What about the “other 99 percent,” whose income supposedly rose by only 0.4 percent from 2009 to 2012? Piketty and Saez compare real incomes at different income levels without including Social Security, unemployment and disability benefits, food stamps, Medicaid, etc. Government transfers totaled $2.3 trillion in 2012, up 24.6 percent in real terms from 2007 and up 68 percent since 2000. Because Piketty and Saez estimate only pre-tax, pre-transfer income, they also ignore $149 billion in Treasury checks to lower-income families from refundable tax credits. They’ll also ignore huge Obamacare subsidies next year.

Once transfers and taxes are properly taken into account, my own research [3] for the Cato Institute shows no clear trend toward greater inequality after 1989, aside from the tech-stock boom of 1998–2000. Instead of any predictable trend, data on income shares are dominated by cyclical variations in which rich and poor rise or fall together: When the top 1 percent’s share rises, the poverty rate falls, and when the top 1 percent’s share falls, the poverty rate rises.

There are numerous conceptual and measurement problems with attempting to judge the relative living standards of the rich, middle-class, and poor by relying on income reported on individual tax returns (ignoring, for a start, income that’s unreported or reported on corporate returns).

Saez himself has hinted that the seemingly strong surge in top-percentile incomes in 2012, for example, was largely a matter of strategic tax timing — reporting bonuses and capital gains in 2012 to avoid higher tax rates in 2013. The same thing happened in late 1992, when professionals and executives arranged to cash in bonuses and stock options in December rather than in January 1993, when income-tax rates went up. It also happened in 1986, when investors rushed to cash in capital gains before the capital-gains tax went up, briefly inflating reported real income of the top 1 percent by 34.6 percent in a single year.

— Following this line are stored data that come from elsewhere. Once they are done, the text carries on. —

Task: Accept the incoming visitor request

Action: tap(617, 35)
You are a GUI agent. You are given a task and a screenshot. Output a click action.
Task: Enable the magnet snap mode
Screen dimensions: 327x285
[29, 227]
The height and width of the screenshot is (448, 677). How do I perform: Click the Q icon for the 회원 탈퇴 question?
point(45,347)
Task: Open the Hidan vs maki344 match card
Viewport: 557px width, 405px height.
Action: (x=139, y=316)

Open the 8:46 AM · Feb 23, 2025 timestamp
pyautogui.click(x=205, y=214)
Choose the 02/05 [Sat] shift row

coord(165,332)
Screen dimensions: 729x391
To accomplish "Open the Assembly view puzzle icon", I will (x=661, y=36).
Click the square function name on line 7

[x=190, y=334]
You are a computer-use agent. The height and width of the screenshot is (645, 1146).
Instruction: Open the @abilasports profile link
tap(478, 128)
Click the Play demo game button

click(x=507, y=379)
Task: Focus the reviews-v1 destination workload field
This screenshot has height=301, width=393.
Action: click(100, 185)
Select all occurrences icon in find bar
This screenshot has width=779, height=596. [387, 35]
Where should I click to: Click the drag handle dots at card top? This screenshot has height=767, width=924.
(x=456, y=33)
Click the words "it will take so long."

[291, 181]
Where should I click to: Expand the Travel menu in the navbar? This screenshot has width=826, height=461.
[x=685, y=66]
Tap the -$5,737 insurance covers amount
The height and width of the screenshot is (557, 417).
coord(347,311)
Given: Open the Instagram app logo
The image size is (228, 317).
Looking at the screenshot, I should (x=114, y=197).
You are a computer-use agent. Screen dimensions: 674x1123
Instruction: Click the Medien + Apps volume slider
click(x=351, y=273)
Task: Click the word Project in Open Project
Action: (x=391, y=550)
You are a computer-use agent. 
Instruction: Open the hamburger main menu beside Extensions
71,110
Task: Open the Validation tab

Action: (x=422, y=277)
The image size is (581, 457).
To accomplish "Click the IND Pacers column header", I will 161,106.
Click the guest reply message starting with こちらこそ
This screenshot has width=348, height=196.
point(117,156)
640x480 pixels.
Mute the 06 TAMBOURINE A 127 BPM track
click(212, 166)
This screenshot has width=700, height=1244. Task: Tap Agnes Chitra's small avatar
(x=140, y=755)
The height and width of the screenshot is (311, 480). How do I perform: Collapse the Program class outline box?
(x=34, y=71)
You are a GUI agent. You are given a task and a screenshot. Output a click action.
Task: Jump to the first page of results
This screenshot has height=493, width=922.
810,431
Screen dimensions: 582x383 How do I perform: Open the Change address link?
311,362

Because reported capital gains and bonuses were similarly shifted forward from 2013 to 2012, we can expect a sizable drop in the top 1 percent’s reported income when the 2013 estimates come out a year from now. The befuddled media will doubtless figure out some way to depict that drop as an increase.

HKO

Alan Reynolds has done an extensive job challenging the income disparity data in his book Income and Wealth.  You can find excerpts in the search feature in this blog.  In short the data is manipulated depending on what is included in the wealth distribution data, what is measured (household income vs individual income), and what periods are selected.  For example much of the growth in income in the 1980’s had much to do with changes in the tax law that caused Subchapter C corps to convert to Subchapter S status.  Income data that used to show up on corporate returns now showed up on personal returns via K-1 reports. Similarly wealth that resided in tangible assets during the inflationary 1980’s returned to reportable financial statements in the 1980s as inflation was tamed.